>>

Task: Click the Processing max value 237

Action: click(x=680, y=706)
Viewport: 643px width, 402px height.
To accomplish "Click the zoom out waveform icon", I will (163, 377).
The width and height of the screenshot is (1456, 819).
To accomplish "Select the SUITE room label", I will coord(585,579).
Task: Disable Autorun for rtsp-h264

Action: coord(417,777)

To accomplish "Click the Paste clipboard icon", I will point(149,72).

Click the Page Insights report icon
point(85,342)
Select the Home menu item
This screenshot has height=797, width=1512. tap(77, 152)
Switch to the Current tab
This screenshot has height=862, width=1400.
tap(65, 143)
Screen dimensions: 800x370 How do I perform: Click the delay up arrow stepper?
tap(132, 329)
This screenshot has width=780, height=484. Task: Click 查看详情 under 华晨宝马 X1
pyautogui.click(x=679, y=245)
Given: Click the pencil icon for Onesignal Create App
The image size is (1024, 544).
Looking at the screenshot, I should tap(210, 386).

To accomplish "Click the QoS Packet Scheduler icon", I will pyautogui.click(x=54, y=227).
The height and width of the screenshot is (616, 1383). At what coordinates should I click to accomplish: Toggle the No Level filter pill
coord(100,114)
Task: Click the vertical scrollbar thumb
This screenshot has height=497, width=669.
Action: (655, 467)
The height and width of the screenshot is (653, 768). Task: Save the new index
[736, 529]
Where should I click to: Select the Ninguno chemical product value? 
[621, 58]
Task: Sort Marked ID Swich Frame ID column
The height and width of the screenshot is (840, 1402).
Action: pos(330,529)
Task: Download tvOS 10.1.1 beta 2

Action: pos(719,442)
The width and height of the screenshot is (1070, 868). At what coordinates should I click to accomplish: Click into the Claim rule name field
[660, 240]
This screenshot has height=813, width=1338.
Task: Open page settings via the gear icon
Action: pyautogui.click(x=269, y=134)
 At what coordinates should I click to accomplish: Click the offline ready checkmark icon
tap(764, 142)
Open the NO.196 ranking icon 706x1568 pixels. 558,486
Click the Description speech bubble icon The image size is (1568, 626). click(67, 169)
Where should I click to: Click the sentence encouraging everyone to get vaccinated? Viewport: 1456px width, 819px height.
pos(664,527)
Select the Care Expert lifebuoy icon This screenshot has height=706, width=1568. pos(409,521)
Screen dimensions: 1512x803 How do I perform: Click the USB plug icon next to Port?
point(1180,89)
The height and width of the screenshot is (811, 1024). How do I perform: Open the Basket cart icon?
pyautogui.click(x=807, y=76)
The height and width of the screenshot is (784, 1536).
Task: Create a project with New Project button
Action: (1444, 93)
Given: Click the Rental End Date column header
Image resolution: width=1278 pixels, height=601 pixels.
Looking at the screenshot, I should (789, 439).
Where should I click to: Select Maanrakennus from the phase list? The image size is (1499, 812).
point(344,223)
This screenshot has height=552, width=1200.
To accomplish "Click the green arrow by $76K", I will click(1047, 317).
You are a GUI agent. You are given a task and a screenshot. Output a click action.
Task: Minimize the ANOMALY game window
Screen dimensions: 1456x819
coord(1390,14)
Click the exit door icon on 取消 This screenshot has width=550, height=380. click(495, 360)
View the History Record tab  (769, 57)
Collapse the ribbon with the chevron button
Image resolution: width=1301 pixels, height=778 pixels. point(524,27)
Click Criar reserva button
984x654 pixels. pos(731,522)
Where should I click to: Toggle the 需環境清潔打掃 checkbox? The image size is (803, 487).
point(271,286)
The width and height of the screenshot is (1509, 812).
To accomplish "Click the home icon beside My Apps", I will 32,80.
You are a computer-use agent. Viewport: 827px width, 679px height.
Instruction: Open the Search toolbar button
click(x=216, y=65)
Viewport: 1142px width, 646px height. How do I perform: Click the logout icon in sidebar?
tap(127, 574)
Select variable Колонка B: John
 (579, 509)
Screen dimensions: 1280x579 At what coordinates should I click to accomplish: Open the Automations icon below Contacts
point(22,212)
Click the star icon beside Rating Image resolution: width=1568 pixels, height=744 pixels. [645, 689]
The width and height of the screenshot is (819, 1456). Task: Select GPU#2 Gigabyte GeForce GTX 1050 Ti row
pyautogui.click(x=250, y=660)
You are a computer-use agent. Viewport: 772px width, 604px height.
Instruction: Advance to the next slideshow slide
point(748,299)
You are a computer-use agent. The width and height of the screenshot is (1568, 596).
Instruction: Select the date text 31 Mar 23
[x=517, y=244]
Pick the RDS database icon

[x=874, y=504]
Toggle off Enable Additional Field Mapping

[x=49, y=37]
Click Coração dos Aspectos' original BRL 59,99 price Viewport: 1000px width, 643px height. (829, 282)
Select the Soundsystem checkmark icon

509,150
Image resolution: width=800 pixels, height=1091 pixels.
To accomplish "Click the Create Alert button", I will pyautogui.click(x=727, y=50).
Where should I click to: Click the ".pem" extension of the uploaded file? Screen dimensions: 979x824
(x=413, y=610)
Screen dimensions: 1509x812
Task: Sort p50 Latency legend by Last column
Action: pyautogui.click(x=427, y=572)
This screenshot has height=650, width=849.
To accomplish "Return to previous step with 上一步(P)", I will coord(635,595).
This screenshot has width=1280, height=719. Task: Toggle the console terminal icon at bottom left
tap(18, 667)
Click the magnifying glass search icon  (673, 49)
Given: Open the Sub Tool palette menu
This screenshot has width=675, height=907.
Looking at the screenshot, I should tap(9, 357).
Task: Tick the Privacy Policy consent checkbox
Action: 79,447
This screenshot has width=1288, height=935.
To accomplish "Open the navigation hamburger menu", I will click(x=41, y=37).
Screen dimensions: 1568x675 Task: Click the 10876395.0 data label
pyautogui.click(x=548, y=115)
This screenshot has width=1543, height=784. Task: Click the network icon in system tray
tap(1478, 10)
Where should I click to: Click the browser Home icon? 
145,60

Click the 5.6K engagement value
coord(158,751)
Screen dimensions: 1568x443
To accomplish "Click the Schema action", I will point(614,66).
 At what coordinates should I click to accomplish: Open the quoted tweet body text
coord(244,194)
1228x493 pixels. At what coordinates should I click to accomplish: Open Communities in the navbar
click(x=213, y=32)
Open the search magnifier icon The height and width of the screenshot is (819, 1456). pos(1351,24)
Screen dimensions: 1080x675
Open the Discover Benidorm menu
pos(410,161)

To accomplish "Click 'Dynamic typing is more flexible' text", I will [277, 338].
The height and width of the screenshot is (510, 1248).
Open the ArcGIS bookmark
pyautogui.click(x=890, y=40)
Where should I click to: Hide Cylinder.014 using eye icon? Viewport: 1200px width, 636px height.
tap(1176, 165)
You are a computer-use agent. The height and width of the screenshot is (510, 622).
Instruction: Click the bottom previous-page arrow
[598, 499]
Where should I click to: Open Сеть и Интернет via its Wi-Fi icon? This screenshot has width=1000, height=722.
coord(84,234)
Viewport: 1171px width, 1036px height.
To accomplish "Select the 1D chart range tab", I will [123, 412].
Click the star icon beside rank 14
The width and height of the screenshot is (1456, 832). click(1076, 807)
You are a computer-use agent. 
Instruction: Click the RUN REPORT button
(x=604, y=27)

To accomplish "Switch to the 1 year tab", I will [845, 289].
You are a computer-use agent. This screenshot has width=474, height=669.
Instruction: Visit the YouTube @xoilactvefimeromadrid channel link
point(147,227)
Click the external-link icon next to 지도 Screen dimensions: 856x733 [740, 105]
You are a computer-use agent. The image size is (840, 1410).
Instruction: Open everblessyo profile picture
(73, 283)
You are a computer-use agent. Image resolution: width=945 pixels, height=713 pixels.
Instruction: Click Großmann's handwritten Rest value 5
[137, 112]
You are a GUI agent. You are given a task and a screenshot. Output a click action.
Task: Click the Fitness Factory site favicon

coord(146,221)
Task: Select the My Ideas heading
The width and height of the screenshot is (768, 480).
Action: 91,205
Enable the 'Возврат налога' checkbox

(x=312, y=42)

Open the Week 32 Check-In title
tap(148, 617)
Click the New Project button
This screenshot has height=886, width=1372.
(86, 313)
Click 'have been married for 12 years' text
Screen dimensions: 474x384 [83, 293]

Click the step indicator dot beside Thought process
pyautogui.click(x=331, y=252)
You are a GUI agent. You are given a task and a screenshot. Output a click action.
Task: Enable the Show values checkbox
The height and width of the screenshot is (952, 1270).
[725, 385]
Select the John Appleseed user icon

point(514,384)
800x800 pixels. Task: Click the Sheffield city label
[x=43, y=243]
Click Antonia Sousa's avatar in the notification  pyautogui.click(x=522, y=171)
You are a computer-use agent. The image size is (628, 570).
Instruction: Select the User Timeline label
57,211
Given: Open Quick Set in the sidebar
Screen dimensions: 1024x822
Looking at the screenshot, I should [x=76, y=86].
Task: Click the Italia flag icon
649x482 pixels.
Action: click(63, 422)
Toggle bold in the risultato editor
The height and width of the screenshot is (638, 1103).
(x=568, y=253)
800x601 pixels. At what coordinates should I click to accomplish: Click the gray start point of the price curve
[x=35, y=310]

<<

**PROBLEM TO WORK ON:** Pick out every line in the items that contains the word "label" and copy each one in full.

**THE RESPONSE:**
To accomplish "Select the SUITE room label", I will coord(585,579).
Screen dimensions: 1568x675 Task: Click the 10876395.0 data label
800x800 pixels. Task: Click the Sheffield city label
Instruction: Select the User Timeline label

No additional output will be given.